▶ [WRITTEN PROBLEM]
Reproduce the lines from the one containing "Task: Click the" through the one containing "Action: pyautogui.click(x=63, y=339)", inclusive, and give only those lines, with all other text unchanged. Multiply each answer coordinate by 1.8 and round it to a whole number, with halves rounded up.

▶ [DATA SUPPLIED]
>>>>

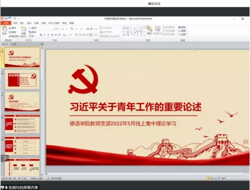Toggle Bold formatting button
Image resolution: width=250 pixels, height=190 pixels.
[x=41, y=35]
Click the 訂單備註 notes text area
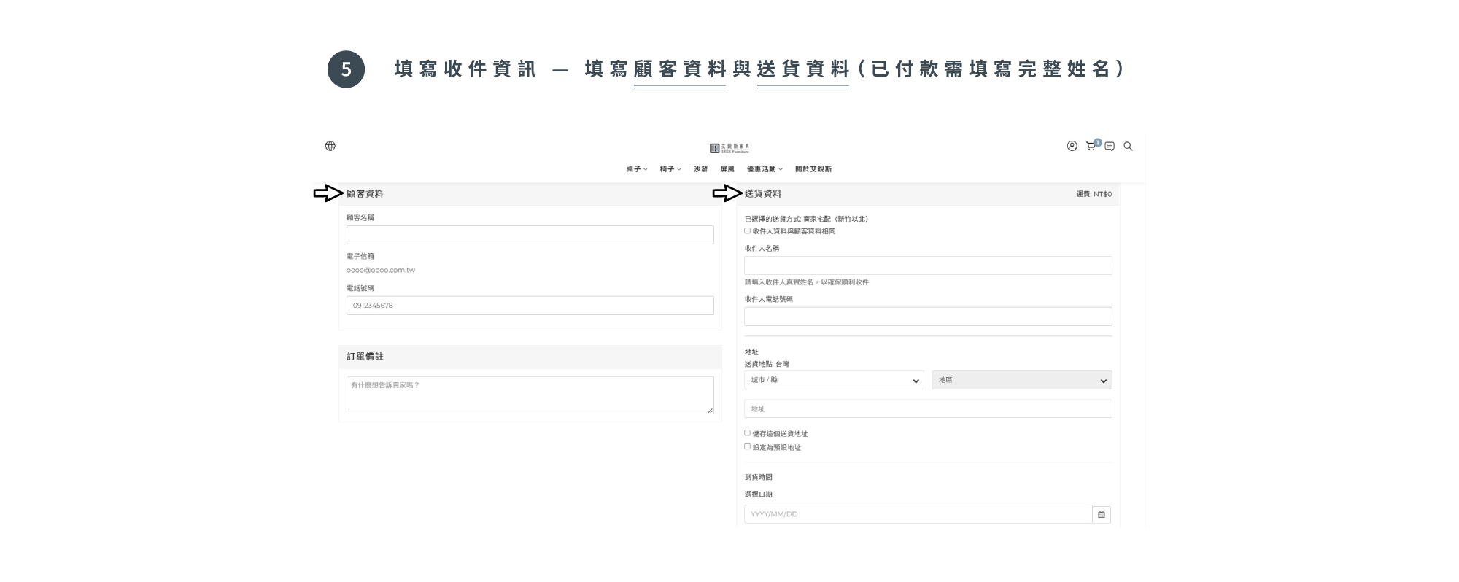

<<<<
>>>>

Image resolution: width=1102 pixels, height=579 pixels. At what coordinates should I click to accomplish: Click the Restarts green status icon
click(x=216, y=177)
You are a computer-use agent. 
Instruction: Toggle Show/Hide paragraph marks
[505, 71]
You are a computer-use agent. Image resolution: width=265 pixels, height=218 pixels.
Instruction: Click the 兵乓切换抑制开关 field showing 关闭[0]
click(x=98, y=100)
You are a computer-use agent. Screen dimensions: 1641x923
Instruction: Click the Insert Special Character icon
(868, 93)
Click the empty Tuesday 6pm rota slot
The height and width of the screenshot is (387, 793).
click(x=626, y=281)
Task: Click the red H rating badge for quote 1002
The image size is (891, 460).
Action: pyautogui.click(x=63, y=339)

<<<<

▶ [SOLUTION]
Task: Click the red H rating badge for quote 1002
The image size is (891, 460).
Action: pyautogui.click(x=113, y=610)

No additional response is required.